Work instructions -
Transcribe only the lines between the first line of the records and the line containing "Given: Open the Scriptlet menu", inclusive, exactly as written.

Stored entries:

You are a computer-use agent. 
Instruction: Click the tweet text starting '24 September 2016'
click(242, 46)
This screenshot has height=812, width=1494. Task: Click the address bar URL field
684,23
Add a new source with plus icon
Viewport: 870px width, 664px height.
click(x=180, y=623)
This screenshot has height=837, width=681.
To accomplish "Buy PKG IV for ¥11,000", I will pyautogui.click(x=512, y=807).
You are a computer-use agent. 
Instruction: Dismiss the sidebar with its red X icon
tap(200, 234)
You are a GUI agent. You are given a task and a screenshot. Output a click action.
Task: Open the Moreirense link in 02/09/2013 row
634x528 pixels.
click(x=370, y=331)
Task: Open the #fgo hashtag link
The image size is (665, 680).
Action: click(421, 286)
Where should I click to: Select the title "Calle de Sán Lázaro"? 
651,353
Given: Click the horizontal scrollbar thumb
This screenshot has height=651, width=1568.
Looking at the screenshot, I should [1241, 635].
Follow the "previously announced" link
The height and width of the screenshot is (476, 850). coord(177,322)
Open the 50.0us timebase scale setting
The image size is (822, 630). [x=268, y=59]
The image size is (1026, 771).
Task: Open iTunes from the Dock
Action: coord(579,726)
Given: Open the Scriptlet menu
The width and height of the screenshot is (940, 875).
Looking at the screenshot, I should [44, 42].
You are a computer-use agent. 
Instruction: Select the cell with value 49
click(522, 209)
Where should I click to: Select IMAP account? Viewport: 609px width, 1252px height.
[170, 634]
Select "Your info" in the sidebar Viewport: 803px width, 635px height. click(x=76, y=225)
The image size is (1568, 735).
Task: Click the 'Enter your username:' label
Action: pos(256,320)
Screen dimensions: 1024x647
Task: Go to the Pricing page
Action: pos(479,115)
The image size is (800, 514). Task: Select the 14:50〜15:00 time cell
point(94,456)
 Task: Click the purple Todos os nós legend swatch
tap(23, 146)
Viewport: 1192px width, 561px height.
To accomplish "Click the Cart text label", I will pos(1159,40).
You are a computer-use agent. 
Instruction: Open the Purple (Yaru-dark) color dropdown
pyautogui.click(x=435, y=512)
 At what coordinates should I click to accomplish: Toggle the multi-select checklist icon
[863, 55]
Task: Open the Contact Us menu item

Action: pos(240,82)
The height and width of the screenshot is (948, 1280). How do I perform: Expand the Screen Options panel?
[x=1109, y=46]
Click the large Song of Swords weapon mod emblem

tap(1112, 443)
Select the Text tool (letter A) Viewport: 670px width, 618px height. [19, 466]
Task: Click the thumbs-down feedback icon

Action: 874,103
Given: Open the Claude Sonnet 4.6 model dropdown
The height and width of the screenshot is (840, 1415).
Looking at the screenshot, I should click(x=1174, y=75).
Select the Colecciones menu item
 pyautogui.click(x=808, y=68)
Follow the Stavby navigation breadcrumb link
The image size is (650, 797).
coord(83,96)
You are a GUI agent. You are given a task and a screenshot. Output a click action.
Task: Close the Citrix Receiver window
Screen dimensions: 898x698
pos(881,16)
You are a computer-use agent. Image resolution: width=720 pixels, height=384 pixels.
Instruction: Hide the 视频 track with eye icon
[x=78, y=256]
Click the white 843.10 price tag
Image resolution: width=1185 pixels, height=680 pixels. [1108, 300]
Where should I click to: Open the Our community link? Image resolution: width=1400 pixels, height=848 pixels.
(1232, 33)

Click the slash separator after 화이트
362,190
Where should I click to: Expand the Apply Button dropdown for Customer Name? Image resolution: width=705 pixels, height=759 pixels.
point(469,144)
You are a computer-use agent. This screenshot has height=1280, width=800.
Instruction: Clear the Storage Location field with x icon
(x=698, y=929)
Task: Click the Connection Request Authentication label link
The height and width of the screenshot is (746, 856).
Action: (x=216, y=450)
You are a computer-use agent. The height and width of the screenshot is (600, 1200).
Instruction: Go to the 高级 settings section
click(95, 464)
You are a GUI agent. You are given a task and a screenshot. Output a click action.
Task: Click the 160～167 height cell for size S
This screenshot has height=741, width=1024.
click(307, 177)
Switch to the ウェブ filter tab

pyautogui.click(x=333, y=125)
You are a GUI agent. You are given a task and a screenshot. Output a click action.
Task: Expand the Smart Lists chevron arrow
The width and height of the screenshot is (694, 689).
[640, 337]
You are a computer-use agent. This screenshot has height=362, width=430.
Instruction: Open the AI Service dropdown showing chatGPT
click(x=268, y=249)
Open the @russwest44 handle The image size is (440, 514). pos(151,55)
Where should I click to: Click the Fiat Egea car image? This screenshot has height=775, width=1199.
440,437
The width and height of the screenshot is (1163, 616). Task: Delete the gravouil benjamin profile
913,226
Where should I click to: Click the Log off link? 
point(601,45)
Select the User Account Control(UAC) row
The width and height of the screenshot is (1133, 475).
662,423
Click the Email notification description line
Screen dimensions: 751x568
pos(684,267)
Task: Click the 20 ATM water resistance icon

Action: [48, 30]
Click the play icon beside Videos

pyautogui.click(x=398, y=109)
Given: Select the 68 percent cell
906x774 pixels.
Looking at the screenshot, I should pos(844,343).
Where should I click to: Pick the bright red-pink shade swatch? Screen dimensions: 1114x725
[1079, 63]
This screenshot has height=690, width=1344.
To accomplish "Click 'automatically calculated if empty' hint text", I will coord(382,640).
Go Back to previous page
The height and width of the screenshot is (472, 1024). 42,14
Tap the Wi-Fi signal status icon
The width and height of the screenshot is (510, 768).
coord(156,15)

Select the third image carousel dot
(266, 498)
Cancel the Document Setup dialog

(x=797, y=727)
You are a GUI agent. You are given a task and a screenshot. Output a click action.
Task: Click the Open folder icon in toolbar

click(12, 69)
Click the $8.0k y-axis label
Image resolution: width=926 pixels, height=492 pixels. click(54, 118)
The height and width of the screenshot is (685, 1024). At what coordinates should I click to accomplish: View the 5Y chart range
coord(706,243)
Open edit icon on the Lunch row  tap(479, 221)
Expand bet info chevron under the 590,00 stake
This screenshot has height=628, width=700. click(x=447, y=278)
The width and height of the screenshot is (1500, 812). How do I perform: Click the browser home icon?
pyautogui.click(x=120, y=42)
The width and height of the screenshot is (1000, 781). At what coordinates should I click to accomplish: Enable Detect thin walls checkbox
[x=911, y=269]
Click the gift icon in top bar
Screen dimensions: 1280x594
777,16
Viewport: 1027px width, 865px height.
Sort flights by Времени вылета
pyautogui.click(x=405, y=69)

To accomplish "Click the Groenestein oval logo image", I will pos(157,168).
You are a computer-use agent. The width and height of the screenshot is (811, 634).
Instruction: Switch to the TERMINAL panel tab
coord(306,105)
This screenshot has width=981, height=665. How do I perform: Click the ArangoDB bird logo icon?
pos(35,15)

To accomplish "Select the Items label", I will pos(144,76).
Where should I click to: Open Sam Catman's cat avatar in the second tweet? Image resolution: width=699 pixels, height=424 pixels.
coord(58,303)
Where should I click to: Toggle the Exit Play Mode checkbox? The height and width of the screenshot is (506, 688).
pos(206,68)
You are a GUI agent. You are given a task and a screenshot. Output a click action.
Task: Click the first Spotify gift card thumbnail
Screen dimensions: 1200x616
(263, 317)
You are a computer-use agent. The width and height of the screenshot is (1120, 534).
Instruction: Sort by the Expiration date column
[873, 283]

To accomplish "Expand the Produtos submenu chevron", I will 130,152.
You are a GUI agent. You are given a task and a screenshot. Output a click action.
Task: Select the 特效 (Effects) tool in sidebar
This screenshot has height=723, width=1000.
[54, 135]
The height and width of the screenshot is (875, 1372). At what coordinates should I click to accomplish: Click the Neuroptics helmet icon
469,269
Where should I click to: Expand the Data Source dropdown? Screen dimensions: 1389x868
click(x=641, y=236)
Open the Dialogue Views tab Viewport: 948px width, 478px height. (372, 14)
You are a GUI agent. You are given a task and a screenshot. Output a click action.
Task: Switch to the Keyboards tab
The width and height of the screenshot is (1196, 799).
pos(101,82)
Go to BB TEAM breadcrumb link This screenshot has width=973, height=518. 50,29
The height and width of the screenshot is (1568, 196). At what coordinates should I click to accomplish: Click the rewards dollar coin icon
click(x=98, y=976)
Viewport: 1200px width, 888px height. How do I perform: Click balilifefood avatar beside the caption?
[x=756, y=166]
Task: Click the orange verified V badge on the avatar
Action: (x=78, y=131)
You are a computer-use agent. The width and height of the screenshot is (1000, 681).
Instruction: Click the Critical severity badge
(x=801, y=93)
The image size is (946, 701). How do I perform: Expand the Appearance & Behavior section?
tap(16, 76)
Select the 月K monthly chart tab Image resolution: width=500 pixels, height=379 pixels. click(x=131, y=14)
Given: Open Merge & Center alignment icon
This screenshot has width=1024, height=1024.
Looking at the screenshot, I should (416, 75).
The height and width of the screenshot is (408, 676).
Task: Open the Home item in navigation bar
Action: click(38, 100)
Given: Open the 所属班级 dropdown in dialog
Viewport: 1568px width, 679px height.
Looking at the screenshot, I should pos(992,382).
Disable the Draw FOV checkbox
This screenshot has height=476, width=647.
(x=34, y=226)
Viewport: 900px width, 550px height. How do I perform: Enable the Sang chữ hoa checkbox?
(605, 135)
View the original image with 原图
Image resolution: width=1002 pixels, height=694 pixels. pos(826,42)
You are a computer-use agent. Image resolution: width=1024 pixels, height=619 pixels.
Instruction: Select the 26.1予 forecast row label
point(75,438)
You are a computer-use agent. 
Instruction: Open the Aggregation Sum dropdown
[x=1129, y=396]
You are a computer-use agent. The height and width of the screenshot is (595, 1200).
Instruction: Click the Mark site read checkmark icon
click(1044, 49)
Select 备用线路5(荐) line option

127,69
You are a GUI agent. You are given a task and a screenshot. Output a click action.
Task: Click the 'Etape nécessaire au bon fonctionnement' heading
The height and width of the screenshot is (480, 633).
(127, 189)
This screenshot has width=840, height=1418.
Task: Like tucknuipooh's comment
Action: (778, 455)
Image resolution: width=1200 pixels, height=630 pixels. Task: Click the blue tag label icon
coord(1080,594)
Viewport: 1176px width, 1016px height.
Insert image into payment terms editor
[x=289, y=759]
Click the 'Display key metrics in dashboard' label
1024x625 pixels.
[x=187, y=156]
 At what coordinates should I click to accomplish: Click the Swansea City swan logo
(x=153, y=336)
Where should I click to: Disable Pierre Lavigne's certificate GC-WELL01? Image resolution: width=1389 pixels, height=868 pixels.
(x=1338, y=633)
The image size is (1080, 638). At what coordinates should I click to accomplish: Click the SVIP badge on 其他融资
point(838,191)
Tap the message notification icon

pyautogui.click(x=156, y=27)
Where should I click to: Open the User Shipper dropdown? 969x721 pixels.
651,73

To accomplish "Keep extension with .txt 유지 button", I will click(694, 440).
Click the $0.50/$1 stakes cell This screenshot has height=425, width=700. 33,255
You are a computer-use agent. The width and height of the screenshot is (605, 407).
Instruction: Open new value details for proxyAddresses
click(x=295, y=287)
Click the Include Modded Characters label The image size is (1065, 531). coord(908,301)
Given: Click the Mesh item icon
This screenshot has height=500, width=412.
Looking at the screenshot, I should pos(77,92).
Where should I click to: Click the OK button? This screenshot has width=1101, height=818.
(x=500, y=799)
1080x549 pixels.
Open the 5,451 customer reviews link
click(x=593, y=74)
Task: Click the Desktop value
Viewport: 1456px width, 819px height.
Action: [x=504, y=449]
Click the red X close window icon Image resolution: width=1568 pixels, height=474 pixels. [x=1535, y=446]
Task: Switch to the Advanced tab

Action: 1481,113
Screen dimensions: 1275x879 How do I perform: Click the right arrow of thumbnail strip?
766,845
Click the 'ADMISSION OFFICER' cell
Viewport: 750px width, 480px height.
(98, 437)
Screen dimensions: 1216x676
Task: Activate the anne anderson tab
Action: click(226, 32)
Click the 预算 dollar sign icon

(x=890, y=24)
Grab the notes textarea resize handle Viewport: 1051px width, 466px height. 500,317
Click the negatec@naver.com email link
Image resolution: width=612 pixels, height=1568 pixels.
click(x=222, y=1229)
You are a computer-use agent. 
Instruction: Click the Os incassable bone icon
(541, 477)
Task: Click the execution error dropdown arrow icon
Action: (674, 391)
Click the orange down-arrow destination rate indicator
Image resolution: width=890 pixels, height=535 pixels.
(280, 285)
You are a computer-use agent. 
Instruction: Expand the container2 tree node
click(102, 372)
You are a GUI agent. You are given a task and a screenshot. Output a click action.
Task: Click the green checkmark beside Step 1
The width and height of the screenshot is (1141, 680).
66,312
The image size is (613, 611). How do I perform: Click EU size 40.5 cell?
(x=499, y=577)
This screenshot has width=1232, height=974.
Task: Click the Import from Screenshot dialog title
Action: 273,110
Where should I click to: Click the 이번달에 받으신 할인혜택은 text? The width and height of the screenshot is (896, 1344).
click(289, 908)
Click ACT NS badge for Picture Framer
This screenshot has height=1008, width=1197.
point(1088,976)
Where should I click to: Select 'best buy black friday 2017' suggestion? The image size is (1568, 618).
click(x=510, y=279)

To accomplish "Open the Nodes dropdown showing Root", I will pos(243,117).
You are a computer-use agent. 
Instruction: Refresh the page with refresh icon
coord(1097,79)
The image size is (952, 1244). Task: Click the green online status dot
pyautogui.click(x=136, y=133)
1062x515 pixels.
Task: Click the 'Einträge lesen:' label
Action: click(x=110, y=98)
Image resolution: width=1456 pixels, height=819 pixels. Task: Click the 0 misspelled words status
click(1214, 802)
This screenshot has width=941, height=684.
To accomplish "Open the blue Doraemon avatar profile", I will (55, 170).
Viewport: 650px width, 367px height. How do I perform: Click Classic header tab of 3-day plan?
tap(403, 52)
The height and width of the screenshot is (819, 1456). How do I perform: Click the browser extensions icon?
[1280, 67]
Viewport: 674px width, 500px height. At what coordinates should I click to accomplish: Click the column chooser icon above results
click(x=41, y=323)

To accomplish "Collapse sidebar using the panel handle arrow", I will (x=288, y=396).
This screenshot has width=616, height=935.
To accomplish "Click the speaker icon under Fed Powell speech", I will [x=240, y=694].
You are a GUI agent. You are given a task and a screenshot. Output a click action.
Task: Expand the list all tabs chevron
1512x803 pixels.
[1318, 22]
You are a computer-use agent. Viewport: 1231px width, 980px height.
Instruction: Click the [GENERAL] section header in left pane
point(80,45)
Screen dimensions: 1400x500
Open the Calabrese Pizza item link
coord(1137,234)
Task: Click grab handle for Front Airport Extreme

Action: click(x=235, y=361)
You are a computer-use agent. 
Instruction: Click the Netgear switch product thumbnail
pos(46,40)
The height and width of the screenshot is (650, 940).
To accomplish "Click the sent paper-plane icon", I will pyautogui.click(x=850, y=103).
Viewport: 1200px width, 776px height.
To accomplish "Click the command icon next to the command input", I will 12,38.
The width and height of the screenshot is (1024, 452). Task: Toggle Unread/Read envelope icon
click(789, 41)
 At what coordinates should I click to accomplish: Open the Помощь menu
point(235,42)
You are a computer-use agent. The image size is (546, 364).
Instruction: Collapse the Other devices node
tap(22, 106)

Your solution -
You are a computer-use agent. 
Instruction: Click the tweet text starting '24 September 2016'
click(242, 46)
This screenshot has height=812, width=1494. Task: Click the address bar URL field
684,23
Add a new source with plus icon
Viewport: 870px width, 664px height.
click(x=180, y=623)
This screenshot has height=837, width=681.
To accomplish "Buy PKG IV for ¥11,000", I will pyautogui.click(x=512, y=807).
You are a computer-use agent. 
Instruction: Dismiss the sidebar with its red X icon
tap(200, 234)
You are a GUI agent. You are given a task and a screenshot. Output a click action.
Task: Open the Moreirense link in 02/09/2013 row
634x528 pixels.
click(x=370, y=331)
Task: Open the #fgo hashtag link
The image size is (665, 680).
Action: click(421, 286)
Where should I click to: Select the title "Calle de Sán Lázaro"? 
651,353
Given: Click the horizontal scrollbar thumb
This screenshot has height=651, width=1568.
Looking at the screenshot, I should [1241, 635].
Follow the "previously announced" link
The height and width of the screenshot is (476, 850). coord(177,322)
Open the 50.0us timebase scale setting
The image size is (822, 630). [x=268, y=59]
The image size is (1026, 771).
Task: Open iTunes from the Dock
Action: coord(579,726)
Given: Open the Scriptlet menu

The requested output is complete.